> YOUR ASSIGNMENT: Take each line below that has "using" and copy it.
----------
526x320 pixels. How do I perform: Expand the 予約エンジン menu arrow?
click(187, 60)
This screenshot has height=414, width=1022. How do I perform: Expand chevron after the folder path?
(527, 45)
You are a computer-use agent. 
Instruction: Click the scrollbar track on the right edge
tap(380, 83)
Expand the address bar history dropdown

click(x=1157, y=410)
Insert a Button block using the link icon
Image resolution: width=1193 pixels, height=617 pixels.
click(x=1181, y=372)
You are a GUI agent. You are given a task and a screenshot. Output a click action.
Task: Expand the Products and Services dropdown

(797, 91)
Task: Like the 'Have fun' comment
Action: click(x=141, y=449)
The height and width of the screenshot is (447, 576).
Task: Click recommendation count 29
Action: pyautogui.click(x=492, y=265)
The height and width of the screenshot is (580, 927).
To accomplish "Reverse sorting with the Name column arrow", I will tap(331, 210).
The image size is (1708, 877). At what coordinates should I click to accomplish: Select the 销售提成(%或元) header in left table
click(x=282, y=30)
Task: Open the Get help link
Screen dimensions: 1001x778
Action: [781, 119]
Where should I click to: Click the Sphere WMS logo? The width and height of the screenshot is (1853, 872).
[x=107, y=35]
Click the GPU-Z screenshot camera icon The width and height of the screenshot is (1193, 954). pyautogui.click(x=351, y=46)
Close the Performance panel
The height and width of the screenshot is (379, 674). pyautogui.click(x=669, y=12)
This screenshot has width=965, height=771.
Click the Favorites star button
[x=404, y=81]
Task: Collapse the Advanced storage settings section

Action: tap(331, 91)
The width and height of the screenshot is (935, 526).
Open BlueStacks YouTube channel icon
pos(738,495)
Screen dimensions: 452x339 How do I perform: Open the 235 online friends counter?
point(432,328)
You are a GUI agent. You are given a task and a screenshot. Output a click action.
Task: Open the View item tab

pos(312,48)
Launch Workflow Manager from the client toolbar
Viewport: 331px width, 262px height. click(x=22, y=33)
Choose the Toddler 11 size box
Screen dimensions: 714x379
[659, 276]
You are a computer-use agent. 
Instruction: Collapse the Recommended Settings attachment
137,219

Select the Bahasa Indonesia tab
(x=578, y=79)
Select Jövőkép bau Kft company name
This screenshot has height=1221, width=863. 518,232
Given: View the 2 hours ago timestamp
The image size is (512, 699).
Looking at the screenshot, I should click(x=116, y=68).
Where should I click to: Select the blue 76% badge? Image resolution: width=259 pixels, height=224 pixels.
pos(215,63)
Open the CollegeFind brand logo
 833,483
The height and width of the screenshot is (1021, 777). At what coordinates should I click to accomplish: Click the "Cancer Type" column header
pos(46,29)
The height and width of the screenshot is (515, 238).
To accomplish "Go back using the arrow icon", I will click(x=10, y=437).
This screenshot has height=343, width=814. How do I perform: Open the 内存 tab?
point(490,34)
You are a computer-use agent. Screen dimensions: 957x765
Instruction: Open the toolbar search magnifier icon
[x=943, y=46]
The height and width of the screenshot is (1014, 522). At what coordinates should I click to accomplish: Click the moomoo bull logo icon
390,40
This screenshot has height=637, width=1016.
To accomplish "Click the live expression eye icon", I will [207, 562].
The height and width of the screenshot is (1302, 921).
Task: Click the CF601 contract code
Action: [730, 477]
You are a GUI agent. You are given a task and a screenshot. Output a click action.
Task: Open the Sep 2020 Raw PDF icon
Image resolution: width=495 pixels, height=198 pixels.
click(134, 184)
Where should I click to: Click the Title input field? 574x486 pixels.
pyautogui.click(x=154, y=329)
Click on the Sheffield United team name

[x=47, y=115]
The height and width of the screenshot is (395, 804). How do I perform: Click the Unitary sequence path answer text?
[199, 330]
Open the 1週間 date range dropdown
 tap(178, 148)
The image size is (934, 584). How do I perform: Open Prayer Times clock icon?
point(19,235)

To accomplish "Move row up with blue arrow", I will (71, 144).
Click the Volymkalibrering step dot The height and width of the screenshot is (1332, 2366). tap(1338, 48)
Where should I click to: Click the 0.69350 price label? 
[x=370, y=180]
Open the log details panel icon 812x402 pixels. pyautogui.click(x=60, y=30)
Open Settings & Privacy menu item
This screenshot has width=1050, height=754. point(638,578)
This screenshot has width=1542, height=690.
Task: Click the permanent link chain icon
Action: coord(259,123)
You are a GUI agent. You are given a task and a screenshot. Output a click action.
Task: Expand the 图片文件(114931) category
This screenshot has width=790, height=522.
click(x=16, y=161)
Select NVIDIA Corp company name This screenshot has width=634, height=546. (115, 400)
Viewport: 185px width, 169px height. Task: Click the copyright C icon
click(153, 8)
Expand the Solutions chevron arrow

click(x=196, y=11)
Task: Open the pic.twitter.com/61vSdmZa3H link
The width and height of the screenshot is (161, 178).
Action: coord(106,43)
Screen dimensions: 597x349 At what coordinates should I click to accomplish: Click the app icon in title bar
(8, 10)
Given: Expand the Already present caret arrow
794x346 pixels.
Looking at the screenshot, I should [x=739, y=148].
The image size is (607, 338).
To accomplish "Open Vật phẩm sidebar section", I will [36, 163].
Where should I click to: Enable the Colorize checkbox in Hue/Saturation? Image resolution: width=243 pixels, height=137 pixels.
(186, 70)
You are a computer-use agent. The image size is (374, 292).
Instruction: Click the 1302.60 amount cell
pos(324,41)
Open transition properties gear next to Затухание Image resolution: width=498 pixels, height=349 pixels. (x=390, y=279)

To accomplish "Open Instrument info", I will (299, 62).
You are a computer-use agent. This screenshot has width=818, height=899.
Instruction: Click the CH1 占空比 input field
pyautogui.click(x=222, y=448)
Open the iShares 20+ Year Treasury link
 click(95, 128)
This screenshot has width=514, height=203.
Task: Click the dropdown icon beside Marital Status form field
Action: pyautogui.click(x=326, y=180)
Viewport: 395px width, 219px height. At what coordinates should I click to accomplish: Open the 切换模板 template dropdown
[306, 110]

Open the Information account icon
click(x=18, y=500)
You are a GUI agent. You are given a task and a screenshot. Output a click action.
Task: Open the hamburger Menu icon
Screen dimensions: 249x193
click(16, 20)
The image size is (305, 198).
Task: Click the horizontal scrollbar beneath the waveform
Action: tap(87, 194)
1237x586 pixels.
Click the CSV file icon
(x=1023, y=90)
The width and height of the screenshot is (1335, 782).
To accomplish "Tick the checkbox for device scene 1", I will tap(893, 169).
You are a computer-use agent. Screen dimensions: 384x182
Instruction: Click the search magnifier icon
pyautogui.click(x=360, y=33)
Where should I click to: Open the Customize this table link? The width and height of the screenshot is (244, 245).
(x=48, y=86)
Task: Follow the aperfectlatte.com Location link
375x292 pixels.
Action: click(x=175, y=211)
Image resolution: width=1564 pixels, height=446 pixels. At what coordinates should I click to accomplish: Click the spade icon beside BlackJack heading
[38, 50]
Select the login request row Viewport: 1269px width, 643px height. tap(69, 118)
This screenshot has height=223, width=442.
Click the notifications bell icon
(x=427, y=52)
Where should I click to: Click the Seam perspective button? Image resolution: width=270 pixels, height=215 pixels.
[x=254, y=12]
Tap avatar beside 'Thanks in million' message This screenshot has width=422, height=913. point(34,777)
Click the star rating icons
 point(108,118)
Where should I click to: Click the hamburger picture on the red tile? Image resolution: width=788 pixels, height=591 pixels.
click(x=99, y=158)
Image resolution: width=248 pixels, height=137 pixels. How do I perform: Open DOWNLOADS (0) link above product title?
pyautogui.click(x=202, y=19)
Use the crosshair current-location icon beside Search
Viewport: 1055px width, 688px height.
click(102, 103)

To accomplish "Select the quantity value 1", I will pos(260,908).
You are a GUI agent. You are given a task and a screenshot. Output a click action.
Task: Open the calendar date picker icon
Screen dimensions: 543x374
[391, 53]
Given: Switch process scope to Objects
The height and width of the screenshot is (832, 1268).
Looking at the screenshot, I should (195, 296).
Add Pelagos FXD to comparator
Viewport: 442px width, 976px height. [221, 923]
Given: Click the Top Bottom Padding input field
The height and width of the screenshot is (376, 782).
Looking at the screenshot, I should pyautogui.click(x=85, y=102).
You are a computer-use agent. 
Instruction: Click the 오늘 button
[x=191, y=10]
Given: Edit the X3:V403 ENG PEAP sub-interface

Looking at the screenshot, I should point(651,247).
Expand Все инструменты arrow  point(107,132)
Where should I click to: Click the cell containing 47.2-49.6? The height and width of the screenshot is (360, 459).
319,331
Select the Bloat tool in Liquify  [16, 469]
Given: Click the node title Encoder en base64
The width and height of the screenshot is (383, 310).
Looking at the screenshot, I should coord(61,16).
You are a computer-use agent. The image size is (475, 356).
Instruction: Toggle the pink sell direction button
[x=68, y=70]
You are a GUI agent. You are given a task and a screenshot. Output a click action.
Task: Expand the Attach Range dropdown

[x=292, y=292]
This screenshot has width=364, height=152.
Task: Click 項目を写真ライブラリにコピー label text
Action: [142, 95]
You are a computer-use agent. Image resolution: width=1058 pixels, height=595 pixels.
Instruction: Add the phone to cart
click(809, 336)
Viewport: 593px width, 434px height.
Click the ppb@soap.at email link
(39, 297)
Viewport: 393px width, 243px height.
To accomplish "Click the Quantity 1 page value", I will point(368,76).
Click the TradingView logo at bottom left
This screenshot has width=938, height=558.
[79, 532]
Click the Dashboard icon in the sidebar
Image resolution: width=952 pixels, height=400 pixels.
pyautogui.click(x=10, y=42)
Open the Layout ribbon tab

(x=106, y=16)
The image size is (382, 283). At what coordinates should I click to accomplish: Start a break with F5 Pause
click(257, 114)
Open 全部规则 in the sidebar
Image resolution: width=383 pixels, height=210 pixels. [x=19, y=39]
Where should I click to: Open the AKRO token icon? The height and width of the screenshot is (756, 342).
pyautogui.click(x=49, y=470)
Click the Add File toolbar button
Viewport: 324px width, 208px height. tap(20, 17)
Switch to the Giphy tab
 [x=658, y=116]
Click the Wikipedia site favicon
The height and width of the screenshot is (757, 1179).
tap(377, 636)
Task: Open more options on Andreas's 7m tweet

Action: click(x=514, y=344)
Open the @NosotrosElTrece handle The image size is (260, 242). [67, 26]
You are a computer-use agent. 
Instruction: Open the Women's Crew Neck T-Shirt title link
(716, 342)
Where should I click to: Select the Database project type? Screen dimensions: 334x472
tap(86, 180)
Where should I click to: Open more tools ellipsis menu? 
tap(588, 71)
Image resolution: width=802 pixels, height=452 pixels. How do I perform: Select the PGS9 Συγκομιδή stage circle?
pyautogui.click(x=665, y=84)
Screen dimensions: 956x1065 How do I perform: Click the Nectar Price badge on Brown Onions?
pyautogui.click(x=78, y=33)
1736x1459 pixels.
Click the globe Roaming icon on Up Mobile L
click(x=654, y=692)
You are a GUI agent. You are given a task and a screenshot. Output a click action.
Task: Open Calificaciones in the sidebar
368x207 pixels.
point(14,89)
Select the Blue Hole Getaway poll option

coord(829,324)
----------
> SOLUTION TO THIS PROBLEM:
Insert a Button block using the link icon
To accomplish "Go back using the arrow icon", I will click(x=10, y=437).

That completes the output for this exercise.